É sempre reconfortante a alegria de chegar em casa e encontrar um companheiro leal à espera. O amor incondicional de um animal pode ir muito além de simplesmente fazer companhia. Eles, inclusive, podem auxiliar no tratamento de doenças. Pesquisas indicam que pets proporcionam efeitos positivos, como a diminuição dos níveis de cortisol (hormônio relacionado ao estresse) e a redução da pressão arterial.

Segundo publicação de 2018 do National Institutes of Health (NIH), principal agência de pesquisa biomédica dos Estados Unidos, a interação com animais é um fator determinante para o bem-estar.

Embora a ciência sobre a interação humano-animal ainda seja relativamente recente e apresente, por vezes, resultados contraditórios, os avanços são notáveis. Pesquisadores investigam como essa relação influencia o desenvolvimento infantil, especialmente em crianças com autismo ou outras condições neurodivergentes.

Um marco na área é o estudo da Dra. Sabrina Schuck, publicado em 2015 no Journal of Attention Disorders, que demonstrou que a terapia assistida por cães promove uma redução significativamente maior na desatenção e melhorias mais rápidas nas habilidades sociais de crianças com Transtorno do Déficit de Atenção com Hiperatividade (TDAH).

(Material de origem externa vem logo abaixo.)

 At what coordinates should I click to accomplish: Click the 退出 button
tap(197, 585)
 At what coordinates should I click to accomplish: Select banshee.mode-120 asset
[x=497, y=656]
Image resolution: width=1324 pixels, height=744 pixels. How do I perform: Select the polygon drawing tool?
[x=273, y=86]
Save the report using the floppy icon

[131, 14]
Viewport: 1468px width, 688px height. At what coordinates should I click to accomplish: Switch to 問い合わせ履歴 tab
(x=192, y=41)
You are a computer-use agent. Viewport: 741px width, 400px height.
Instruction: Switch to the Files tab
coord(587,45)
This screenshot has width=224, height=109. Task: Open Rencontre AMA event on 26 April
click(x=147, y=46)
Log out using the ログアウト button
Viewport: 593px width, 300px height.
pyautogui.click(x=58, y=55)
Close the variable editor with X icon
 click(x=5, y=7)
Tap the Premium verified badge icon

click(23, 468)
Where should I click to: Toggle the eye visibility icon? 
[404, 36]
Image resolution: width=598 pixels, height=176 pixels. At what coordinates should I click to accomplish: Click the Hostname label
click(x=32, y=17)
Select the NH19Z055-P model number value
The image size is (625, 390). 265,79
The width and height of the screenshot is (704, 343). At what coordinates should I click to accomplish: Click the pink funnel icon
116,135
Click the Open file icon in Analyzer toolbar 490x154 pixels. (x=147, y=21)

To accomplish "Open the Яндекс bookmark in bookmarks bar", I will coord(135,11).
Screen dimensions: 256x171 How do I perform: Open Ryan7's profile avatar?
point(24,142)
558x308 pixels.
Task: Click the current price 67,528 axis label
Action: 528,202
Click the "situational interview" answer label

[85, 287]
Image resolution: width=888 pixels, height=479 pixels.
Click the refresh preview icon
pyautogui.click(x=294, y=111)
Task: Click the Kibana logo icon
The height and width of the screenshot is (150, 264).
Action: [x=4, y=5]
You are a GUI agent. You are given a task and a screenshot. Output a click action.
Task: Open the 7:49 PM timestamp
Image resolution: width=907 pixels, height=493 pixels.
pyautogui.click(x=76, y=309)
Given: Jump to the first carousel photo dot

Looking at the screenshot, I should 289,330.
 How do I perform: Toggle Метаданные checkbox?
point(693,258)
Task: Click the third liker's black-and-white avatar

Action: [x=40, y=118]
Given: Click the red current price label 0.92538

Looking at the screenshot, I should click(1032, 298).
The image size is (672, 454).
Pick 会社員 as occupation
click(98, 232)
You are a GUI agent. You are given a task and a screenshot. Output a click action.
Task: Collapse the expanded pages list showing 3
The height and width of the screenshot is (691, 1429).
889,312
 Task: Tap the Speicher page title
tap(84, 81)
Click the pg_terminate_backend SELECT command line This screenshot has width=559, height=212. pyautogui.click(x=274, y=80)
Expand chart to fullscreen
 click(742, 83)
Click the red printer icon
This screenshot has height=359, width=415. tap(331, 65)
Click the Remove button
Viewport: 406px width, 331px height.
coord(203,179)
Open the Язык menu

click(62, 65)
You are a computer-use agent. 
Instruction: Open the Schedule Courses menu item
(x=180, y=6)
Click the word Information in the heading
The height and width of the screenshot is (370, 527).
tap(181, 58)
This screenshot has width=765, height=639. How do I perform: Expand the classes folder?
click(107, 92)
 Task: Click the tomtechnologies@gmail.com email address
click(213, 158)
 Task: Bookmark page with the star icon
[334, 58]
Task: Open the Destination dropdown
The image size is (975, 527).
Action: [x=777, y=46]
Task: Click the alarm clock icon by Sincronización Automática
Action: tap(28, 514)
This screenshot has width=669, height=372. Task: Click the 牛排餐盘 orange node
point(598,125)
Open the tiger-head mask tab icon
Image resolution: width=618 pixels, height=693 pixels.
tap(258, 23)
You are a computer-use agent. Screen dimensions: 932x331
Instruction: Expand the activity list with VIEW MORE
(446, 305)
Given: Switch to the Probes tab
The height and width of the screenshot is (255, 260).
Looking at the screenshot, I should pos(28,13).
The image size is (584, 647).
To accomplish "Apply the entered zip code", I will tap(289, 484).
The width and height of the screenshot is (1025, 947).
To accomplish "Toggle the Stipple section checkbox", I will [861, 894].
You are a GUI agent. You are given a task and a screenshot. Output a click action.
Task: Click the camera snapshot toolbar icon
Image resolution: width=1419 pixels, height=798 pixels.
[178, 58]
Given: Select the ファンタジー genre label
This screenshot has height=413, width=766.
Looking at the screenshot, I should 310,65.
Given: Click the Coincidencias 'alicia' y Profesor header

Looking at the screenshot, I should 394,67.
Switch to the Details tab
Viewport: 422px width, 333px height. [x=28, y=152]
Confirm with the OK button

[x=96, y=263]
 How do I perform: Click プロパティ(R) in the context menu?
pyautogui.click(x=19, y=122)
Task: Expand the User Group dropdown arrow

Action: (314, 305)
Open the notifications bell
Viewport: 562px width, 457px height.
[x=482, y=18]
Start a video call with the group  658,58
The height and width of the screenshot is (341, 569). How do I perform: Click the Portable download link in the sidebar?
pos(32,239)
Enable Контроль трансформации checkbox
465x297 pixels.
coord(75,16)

O Papel da Terapia Assistida por Animais (TAA)

Os animais também ajudam como fonte de suporte emocional através da Terapia Assistida por Animais (TAA). De acordo com o projeto Animais Comunitários, da Universidade Federal da Paraíba (UFPB), o contato com cães, gatos e cavalos pode aliviar sintomas de ansiedade, depressão e solidão, além de aprimorar o funcionamento cognitivo.

Pelo estudo, o contato com animais pode contribuir para a superação de dificuldades emocionais tanto de crianças, quanto de adultos e em idosos em lares de cuidado, promovendo interação social e bem-estar.

No Brasil, a psiquiatra Dra. Nise da Silveira foi pioneira nessa abordagem na década de 1950. Ao introduzir cães no pátio de um hospital psiquiátrico no Rio de Janeiro, ela observou a redução da agressividade e o resgate da autoestima dos pacientes.

Desde então, a prática se expandiu para incluir métodos como equoterapia, que utiliza cavalos para auxiliar no tratamento de distúrbios motores e psicológicos, e outras modalidades de interação mediada por animais.

Pelo estudo da UFPB, o contato com animais pode contribuir para a superação de dificuldades emocionais tanto de crianças, quanto de adultos e em idosos em lares de cuidado, promovendo interação social e bem-estar.

“Isso ocorre porque a interação estimula a liberação de hormônios do bem-estar, como a oxitocina, a serotonina e a dopamina, além de reduzir os níveis de cortisol, o hormônio do estresse. Esse contato nos transmite uma sensação de equilíbrio e responsabilidade por uma vida, gerando benefícios para a saúde humana”, explica Edivânia de Almeida, integrante do projeto Animais Comunitários.

Ela lembra que a presença de um pet ajuda muito na redução do estresse cotidiano. “Após um dia cansativo de trabalho ou estudo, o animal nos ajuda a relaxar e nos acalma. Além de melhorar o humor, a interação com eles nos ajuda a ter foco e torna a rotina mais proveitosa”, pontua.

Na UFPB, além do projeto Animais Comunitários, existe outra iniciativa voltada para terapias com cães, os quais fazem visitas a pacientes no Hospital Universitário.

“Já tivemos casos de psicólogos que recomendaram a adoção de um gato para crianças em tratamento. A mudança é perceptível: a criança deposita suas emoções e sentimentos no animal, alterando a rotina e trazendo regulação emocional para toda a família”, finaliza.